[TEXT PASSAGE]
A pastor may be many things. He may be tall, short, thick, or thin. He may be formally educated, or not. He may be polished, or young, or old, or any number of things. He might stutter or mispronounce certain words. He might fill an armchair as though everyone were wearing armchairs tight about the hips this season. His grammar might be impeccable, or he may not know a diphthong from a dangling participle. He might be all kinds of things, but there are a few things he must be. Whether he has gray hair, dark wavy hair, or no hair is not important at all. Choosing a pastor should be nothing like a beauty pageant, or using a dating app, if I want to maintain the purity of the metaphor. Whether he meets the requirements of God’s breathed out word is utmost important and vital to the spiritual health of the Lord’s church. So, what must he be?

First and Second Timothy and the letter to Titus are commonly referred to as the pastoral epistles. The qualifications and disqualifications of a man for pastor are clearly spelled out in them. Reading through the letters, we pick up at least five must-haves for a pastor.

  1. He must be enabled and put into the ministry by God (1 Timothy 1:12).
    He must be called and gifted by God for the ministry. The local church plays a role in confirming a man has been gifted by God for the work of the ministry, meaning he possesses the necessary abilities to fulfill the office as outlined by Scripture. The church must also confirm he meets the qualifications for the office, which is not a list they produce in a brainstorming session. Those qualifications are spelled out in Scripture. The man must give evidence of this call of God on his life and the church must confirm it.
  2. He must be a godly man (1 Timothy 3:1-7; 6:11-14; 2 Timothy 2:21-22; Titus 1:6-8; 2:7-8).
[/TEXT PASSAGE]
WORK ORDER A:
Transcribe the passage on a pastor's qualifications, starting with "1. He must be" and going on through "must confirm it.".
WORK ORDER B:
Write the next part of the passage on a pastor's qualifications, picking up after its final line.
[LISTED RECORDS]
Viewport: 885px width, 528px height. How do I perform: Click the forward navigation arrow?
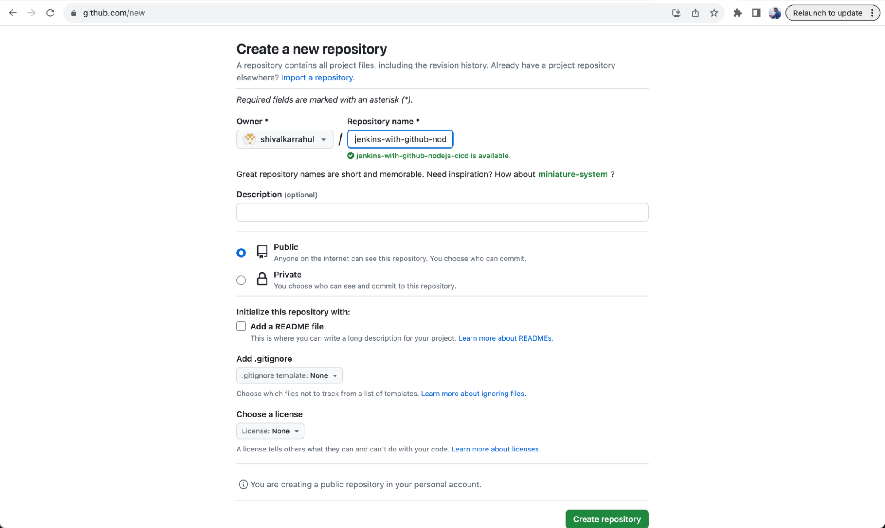point(31,13)
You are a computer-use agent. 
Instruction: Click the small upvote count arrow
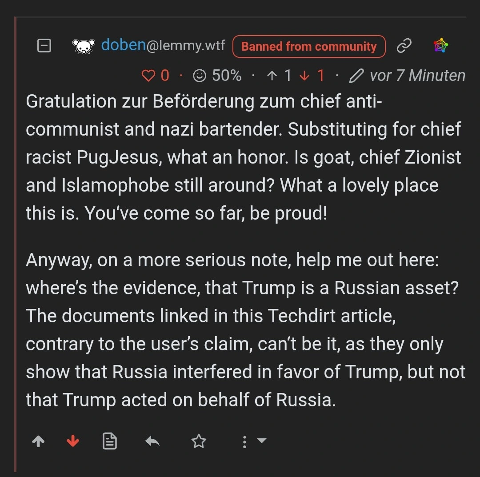(272, 75)
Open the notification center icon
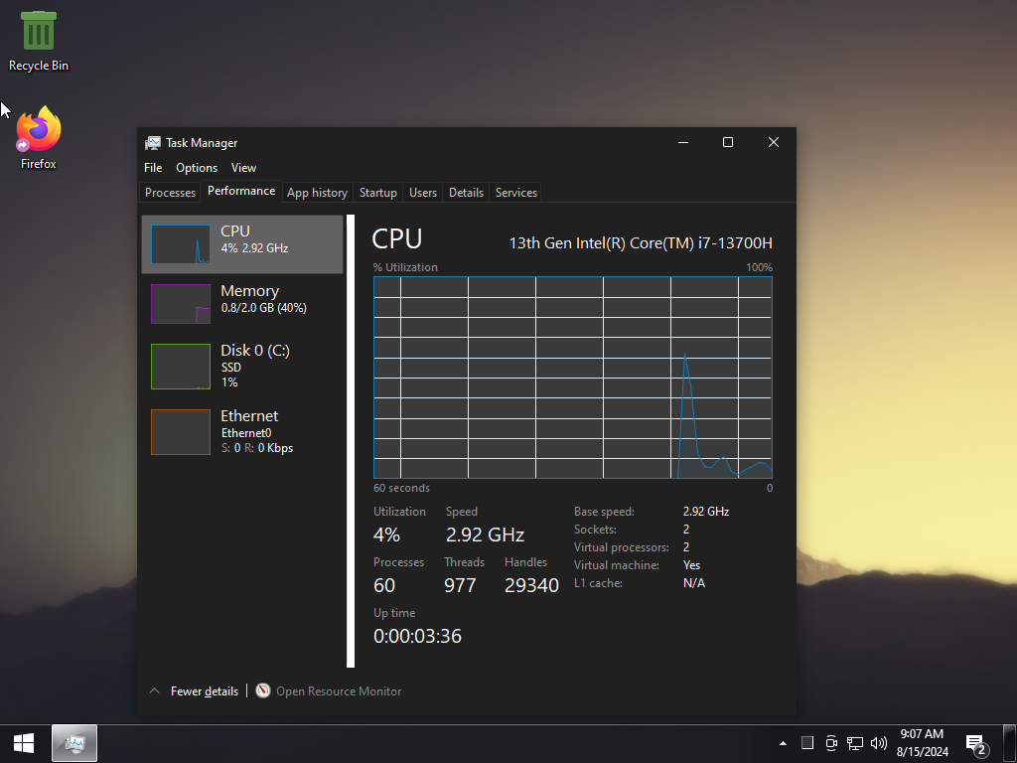1017x763 pixels. (x=975, y=743)
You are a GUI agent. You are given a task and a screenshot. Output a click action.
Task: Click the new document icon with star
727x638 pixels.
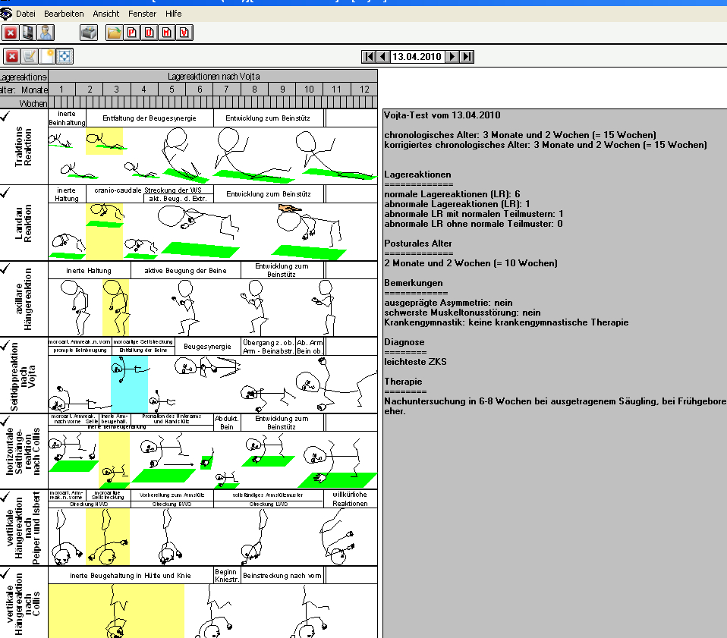pyautogui.click(x=47, y=57)
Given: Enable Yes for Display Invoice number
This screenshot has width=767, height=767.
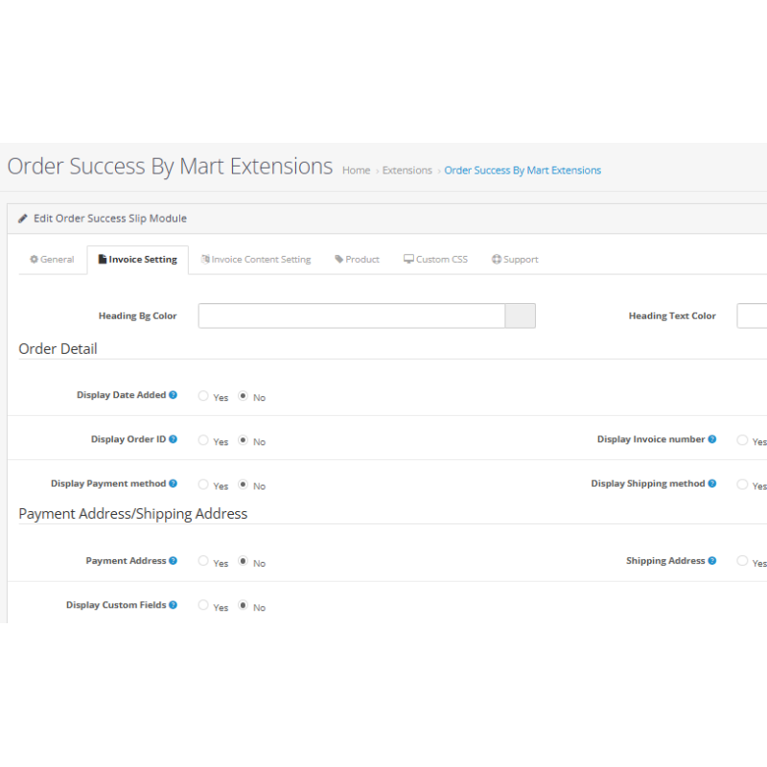Looking at the screenshot, I should coord(742,440).
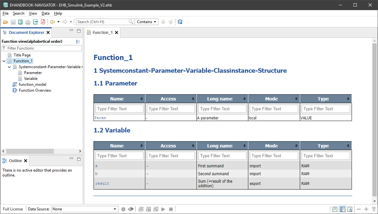Open the Data menu
Image resolution: width=378 pixels, height=214 pixels.
[46, 13]
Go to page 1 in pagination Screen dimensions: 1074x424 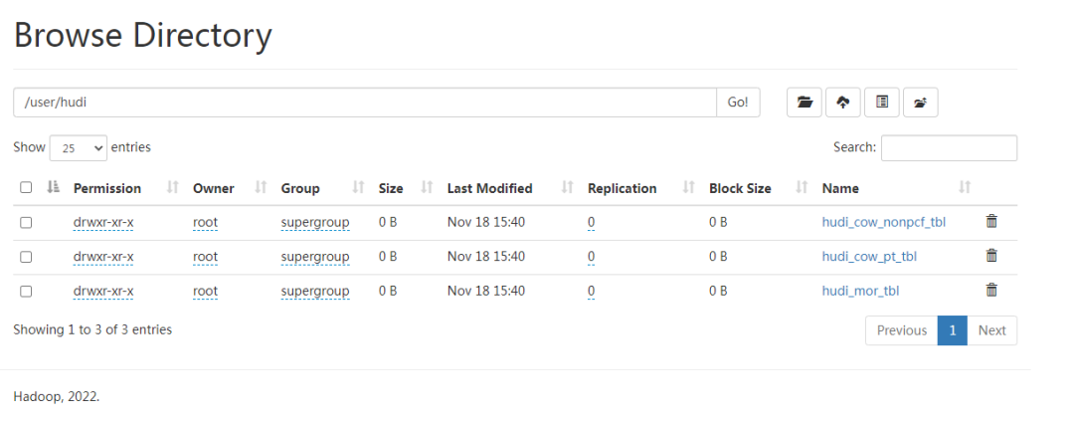point(952,330)
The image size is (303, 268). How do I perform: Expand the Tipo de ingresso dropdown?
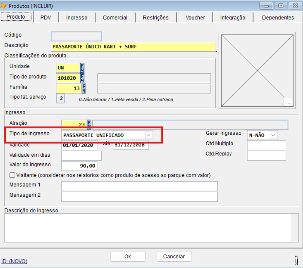coord(149,135)
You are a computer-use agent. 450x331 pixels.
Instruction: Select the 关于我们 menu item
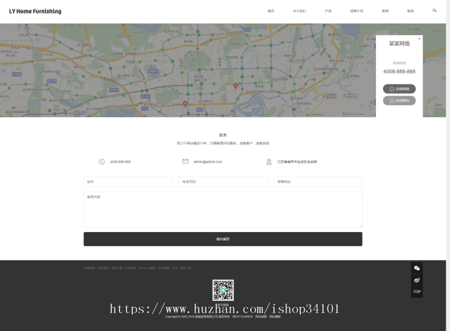299,10
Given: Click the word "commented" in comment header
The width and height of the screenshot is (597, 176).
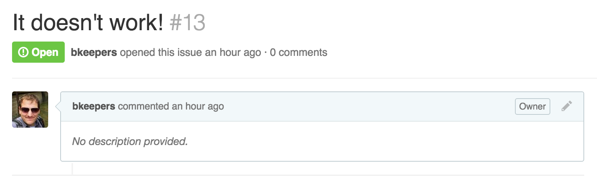Looking at the screenshot, I should (143, 106).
[/LISTED RECORDS]
EXERCISE RESULT A:
1. He must be enabled and put into the ministry by God (1 Timothy 1:12).
    He must be called and gifted by God for the ministry. The local church plays a role in confirming a man has been gifted by God for the work of the ministry, meaning he possesses the necessary abilities to fulfill the office as outlined by Scripture. The church must also confirm he meets the qualifications for the office, which is not a list they produce in a brainstorming session. Those qualifications are spelled out in Scripture. The man must give evidence of this call of God on his life and the church must confirm it.

EXERCISE RESULT B:
    The qualification lists are dominated by aspects of character. This does not mean his orthodoxy is unimportant, but his statement of faith does not trump the character of his life. He must be of good reputation and a man who pursues holiness in life. He must be self-controlled and abstaining from sinful temptations. He must be just in his dealings and not a hot head.
  3. He must be able to teach (1 Timothy 3:2; 2 Timothy 2:2, 14-16; 4:1-2; Titus 2:1).
    He has to have the ability and willingness to teach God’s word. He must be able to make the word of God understandable to his people and applicable to their lives. These are gifts that must be given by God, and if a man has them, he can and should be improving them. If a man does not have them, no amount of sincerity or seminary will put it into him. He must be able to instruct those who are in error and to refute the error.
  4. He must know the Bible (2 Timothy 1:13; 2:23-26; 3:14-17; Titus 1:9-11; 2:15; 3:9).
    He doesn’t have to possess all knowledge and perfectly understand all mysteries and prophecies, but he has to know the Bible and should be growing in his knowledge of the Bible. He should not be a man who boasts of his ignorance, but rather he should acknowledge it and labor to erase it as much as possible. Having the ability to speak does not mean anything if he doesn’t know his subject. How is a man going to mature and equip saints in the word if he doesn’t know that word himself? How is a man going to identify and refute error if he does not have a thorough knowledge of the truth?
  5. He must be wholly given to the work of pastoring (1 Timothy 4:15; 5:17).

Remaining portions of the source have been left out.